[Start of Attachment]

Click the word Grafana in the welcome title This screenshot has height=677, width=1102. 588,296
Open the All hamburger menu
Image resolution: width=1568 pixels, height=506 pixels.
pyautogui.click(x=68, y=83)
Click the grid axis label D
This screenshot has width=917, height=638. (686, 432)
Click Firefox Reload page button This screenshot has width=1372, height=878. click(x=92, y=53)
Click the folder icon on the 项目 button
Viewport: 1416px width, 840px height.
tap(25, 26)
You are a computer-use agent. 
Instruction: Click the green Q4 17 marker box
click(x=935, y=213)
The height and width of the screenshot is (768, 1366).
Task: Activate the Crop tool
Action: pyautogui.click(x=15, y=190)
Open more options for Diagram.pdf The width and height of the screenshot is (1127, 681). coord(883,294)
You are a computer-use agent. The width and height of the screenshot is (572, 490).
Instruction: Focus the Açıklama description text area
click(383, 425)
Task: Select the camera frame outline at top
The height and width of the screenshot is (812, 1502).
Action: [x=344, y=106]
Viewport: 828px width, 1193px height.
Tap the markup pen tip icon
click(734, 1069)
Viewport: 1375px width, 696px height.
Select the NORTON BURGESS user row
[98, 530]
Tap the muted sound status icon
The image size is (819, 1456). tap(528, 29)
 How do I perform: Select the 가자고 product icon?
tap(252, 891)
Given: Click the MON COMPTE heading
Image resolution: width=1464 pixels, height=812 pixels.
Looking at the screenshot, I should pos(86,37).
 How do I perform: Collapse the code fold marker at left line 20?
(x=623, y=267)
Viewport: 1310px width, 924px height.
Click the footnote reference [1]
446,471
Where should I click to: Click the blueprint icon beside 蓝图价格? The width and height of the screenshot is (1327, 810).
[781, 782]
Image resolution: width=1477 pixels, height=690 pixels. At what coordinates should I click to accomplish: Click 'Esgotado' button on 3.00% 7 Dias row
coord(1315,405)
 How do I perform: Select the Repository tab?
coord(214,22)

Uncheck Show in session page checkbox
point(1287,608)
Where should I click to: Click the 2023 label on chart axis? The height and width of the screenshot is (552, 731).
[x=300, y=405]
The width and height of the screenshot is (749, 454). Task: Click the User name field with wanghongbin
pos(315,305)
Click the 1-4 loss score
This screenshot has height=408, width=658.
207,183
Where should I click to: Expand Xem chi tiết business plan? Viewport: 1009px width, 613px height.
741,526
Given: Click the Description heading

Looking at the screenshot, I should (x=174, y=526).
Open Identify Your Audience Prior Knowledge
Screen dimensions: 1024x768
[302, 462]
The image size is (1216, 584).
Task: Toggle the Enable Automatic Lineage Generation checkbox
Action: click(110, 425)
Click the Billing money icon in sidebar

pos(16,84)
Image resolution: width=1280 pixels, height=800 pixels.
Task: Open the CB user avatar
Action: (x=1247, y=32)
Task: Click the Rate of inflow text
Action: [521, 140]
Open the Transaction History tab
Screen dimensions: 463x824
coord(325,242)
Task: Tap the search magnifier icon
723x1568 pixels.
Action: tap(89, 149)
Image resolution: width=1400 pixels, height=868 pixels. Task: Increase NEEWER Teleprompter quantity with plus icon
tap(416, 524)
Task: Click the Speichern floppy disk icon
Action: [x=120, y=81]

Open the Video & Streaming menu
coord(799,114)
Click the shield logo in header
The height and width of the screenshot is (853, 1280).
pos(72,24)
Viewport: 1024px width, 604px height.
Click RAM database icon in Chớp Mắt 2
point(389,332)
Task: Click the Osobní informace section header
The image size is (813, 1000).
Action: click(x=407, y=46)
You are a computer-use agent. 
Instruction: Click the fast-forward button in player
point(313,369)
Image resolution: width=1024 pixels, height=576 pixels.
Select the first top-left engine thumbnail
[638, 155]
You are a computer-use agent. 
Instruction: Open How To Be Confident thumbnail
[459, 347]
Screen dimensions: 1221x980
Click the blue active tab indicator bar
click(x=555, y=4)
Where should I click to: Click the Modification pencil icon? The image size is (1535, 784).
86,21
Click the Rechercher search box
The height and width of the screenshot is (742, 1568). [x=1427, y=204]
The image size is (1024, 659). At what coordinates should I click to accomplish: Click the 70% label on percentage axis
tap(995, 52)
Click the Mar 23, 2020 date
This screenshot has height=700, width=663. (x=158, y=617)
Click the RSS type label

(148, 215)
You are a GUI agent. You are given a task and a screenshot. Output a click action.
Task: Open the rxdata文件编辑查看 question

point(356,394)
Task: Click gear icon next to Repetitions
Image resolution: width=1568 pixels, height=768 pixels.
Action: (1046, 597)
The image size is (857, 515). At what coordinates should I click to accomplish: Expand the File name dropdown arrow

[End of Attachment]

* [WHAT THE TASK ASKS]
Whenever the word "header" shows up in a line of the entries above, copy that line.

* [WRITTEN REPLY]
Click the shield logo in header
Task: Click the Osobní informace section header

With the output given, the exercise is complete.